Test of Digital Breast Tomosynthesis vs. Common Mammography to Detect Breast Cancer for Women Undergoing Breast Biopsy

Completed

• Conditions: Breast Cancer

• Registration Number: NCT00535184
• Lead Sponsor: GE Healthcare

Brief Summary

Comparison of the ability of DBT and FFDM to detect breast cancer.

Detailed Description

Enrolled women will undergo bilateral DBT. Prior breast imaging data (screening and diagnostic mammography) must have been conducted on GE equipment and the images must be available (or imaging must be repeated). DBT images will be read on-site by one or more qualified radiologists.

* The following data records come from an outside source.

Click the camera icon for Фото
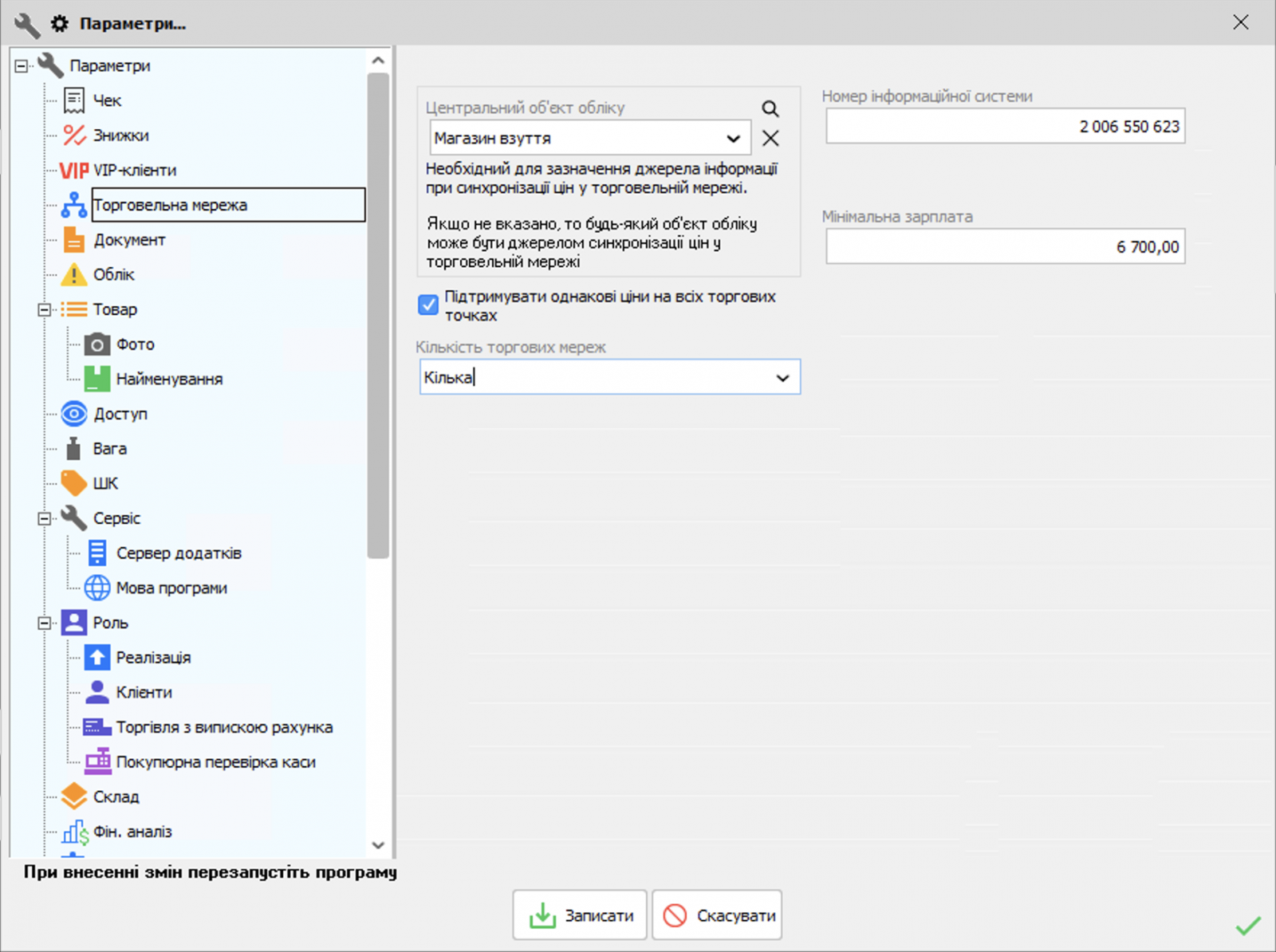1276x952 pixels. pos(97,344)
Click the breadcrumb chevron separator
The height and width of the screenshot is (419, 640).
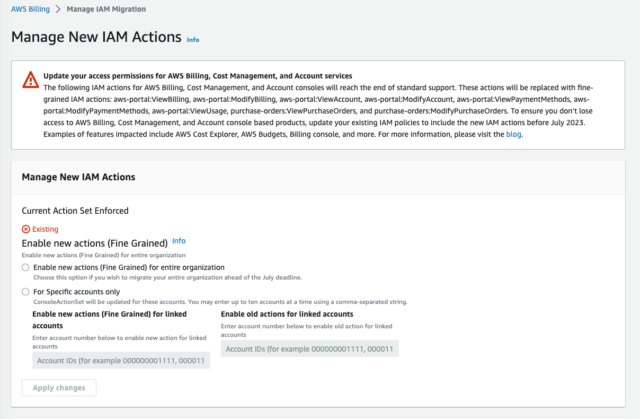coord(58,9)
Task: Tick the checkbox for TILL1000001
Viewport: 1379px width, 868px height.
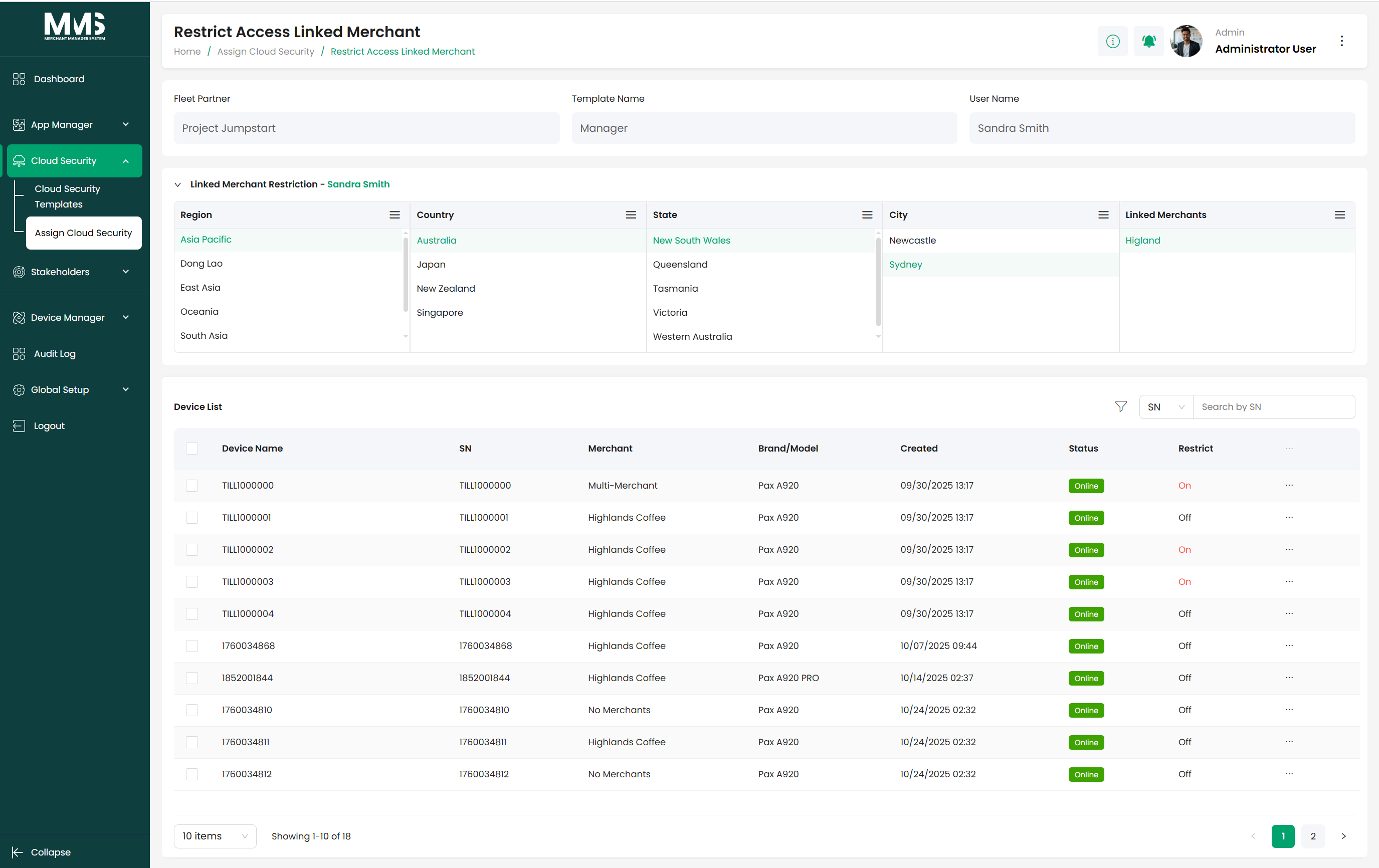Action: click(192, 518)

All subjects who undergo biopsy will be asked to return in approximately 1 year for a follow-up mammogram. Images will be processed and evaluated by independent readers.

Study Timeline

• Study Start: 2007-08
• Study First Submitted: 2007-09-24
• Study First Submitted QC: 2007-09-25
• Study First Posted: 2007-09-26
• Primary Completion: 2010-02
• Study Completion: 2010-02
• Status Verified: 2012-03
• Last Update Submitted: 2012-03-21
• Last Update Posted: 2012-03-22

Recruitment & Eligibility

• Status: COMPLETED
• Sex: Female
• Target Recruitment: 220

Inclusion Criteria

• Women ≥18 years or older and has underwent screening/diagnostic mammography and referred for breast biopsy
• Able and willing to comply with study procedures, and have signed and dated the informed consent form
• Surgically sterile or postmenopausal

Exclusion Criteria

• Pregnant or trying to become pregnant
• Has signs or symptoms of breast cancer
• Has been previously included in this study
• Has breast implants
• Has a history of breast cancer and is in active treatment
• Has breasts too large to be adequately positioned for the DBT examination

Study & Design

• Study Type: OBSERVATIONAL
• Study Design: Not specified